DATA IN THIS EXERCISE
◇ ◇ ◇ ◇

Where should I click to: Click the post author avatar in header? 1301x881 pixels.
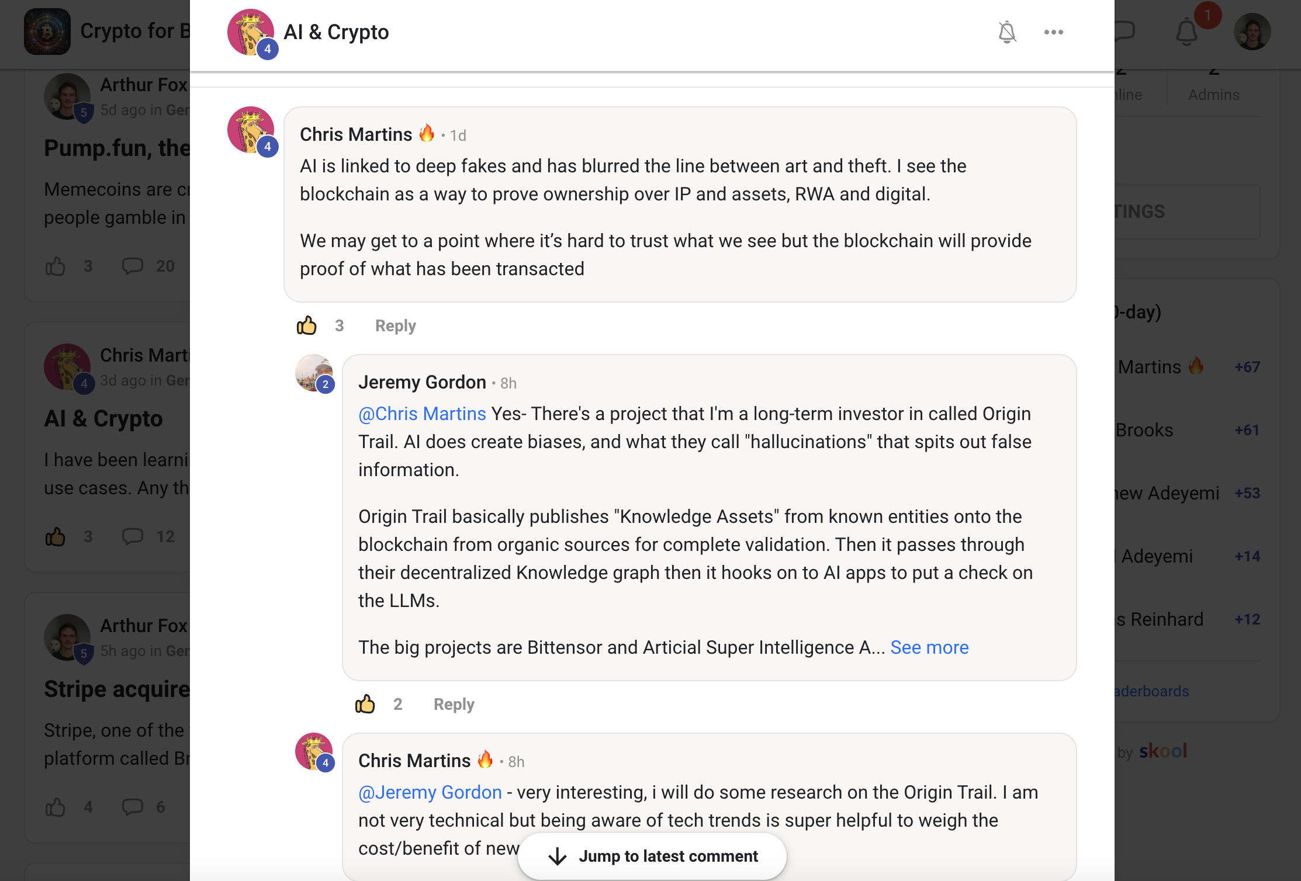(x=251, y=33)
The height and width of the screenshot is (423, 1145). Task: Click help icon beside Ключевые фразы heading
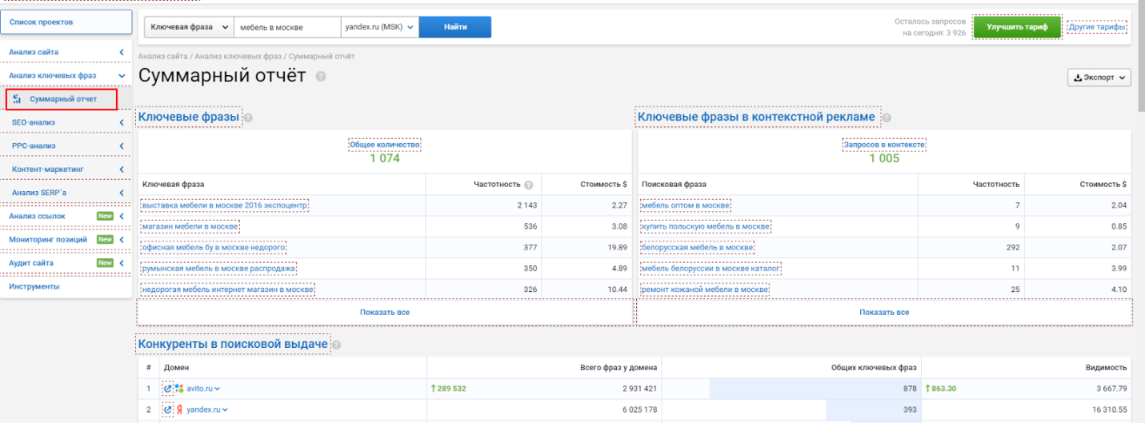[248, 118]
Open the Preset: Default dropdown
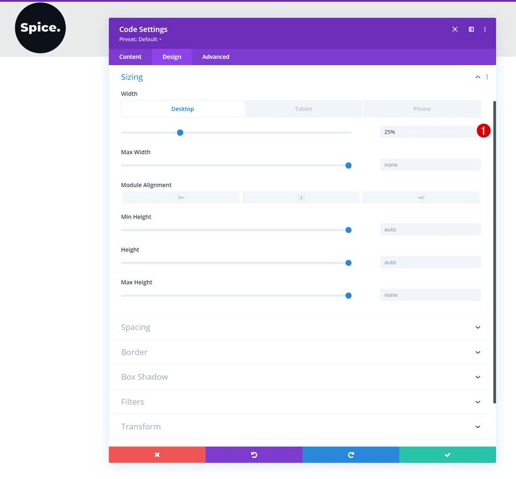The width and height of the screenshot is (516, 479). click(x=140, y=39)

◇ ◇ ◇ ◇

WRITTEN EXERCISE
Can you copy these records word for word, leaving out the pictures?

SOLUTION TO THE EXERCISE
Where should I click to: Click the post author avatar in header? 1301x881 pixels.
(x=251, y=33)
The height and width of the screenshot is (423, 1145). Task: Click help icon beside Ключевые фразы heading
[248, 118]
Open the Preset: Default dropdown
The width and height of the screenshot is (516, 479). click(x=140, y=39)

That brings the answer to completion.